Should've Never Switched from Scotch to Martinis

Posted by Ryan R. on Tuesday, March 31, 2009
The moment you've been waiting for all day. The man, the legend himself Nathan P. Repp, has finally left his mark on PQLC. Enjoy!

I am prone to hero worship. I want to be better. I want guidance.
Isn’t that why we all choose people to idolize? We’re all stumbling around in the dark and when we’ve found someone with a light we go towards it. They’ve found their way and we’re hoping we can find ours too, by following them. But it’s not that easy is it? This labyrinth that is life is constantly shifting and we can’t always go the same way. We each have to find our own way. But don’t give up on your heroes. Let them instead be your star. That one star in the sky that lets you know where you are and how far you’ve come. You might find that it’s not the brightest or that it’s the farthest away but at least it’s a point of reference. Even the tiniest star sheds light. There have been many stars in my sky. Many candles lit in my house. But I’ve found one in particular that burns with a forceful resonance that demands to be noticed. They weren’t always great and they failed in many regards but remember, we’re not looking for a trail, we’re looking for an entire map and even mistakes add to the topography of life.

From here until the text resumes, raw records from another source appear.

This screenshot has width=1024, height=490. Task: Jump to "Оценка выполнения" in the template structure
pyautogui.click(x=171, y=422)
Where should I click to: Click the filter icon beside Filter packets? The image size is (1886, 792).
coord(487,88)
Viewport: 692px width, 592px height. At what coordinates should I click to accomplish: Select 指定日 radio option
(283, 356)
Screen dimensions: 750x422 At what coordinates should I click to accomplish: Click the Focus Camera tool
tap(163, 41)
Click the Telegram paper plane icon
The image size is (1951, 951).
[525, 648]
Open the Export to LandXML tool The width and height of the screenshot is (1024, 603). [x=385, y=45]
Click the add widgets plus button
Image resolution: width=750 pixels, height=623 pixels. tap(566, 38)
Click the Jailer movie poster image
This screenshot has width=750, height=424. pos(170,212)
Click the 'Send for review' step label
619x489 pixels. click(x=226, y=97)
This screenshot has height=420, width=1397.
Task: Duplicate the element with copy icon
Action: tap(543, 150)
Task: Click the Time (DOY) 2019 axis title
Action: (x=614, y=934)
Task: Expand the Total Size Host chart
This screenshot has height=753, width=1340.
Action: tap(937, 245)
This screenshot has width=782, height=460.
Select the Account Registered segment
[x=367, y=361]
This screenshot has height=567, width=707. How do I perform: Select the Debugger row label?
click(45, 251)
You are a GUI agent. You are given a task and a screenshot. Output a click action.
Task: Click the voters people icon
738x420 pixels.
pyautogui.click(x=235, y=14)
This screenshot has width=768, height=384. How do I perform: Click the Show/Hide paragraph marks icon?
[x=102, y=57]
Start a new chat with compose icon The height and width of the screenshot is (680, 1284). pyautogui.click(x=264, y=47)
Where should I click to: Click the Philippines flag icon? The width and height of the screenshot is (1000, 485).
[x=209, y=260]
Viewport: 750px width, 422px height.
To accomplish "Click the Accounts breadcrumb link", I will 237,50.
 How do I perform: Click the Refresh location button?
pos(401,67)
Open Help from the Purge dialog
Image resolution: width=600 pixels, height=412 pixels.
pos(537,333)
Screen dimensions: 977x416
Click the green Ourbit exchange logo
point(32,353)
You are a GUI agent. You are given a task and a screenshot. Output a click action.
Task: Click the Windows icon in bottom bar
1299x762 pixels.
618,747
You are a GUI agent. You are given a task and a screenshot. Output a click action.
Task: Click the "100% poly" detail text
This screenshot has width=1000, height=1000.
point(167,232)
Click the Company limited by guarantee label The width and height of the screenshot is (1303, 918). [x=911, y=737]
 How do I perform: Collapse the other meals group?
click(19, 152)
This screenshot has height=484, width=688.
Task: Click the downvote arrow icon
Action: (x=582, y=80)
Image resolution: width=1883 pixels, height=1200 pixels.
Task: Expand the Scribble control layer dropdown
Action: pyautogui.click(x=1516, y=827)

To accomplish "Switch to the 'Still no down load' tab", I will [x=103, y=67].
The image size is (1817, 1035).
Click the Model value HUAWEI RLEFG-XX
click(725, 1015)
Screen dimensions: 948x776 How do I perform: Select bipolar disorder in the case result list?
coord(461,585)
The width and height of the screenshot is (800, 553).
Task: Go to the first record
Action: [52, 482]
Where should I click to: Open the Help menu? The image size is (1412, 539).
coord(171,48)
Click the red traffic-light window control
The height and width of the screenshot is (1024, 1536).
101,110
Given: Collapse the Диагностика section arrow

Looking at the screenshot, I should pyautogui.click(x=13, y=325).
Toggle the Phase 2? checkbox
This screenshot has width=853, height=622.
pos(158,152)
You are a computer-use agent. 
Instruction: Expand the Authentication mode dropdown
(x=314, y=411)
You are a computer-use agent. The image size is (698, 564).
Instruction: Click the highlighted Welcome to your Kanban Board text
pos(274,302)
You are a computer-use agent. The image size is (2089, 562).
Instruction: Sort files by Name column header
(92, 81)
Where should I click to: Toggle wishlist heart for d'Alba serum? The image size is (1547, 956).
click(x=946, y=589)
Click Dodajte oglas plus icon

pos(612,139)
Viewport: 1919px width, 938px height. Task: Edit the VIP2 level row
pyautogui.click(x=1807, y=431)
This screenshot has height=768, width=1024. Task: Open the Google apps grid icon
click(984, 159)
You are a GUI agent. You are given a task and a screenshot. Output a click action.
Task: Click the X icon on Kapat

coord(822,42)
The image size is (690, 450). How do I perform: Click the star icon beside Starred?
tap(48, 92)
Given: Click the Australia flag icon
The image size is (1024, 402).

His name was Humphrey Bogart. The go to guy for cool in the 1940’s. Classic movie star (starring in Casablanca, The Maltese Falcon, and many others) with an Oscar under his belt (for The African Queen). And though the allure of Hollywood has always caught my eye, this is not why he is my hero.
He is my hero because despite that fact he came from a privileged family, he went against their plans for him to follow a craft.
He is my hero because he wasn’t born an actor, he worked hard for it.
He is my hero because he was a poor student but quoted Plato, Emerson, and Shakespeare in day to day life and was near Grand Master level in Chess.
He is my hero because he drank too much and smoked too much and was diagnosed with throat cancer.
He is my hero because even though John Wayne hardly knew him, he sent flowers anyway.
He is my hero because he died unfulfilled; he always wanted to do Shakespeare but thought no one would take him seriously.
He is my hero because he was a person and not an idol. Bogie doesn’t have all the answers for me but he has a life’s work of experience for me to draw my own answers from. If I had to conclude all of this it would be to say this:

Your heroes did great things that still need doing but made mistakes so you don’t have to. Don’t waste the life they lived by living the same one.

“It is at least worth arguing that there is a modicum of the creative novelist in all of us, and that this absorption with how men get out of difficulties, single-handedly and alone if possible, is the stuff of which we weave the warp and woof of our own better dramatic imaginings.”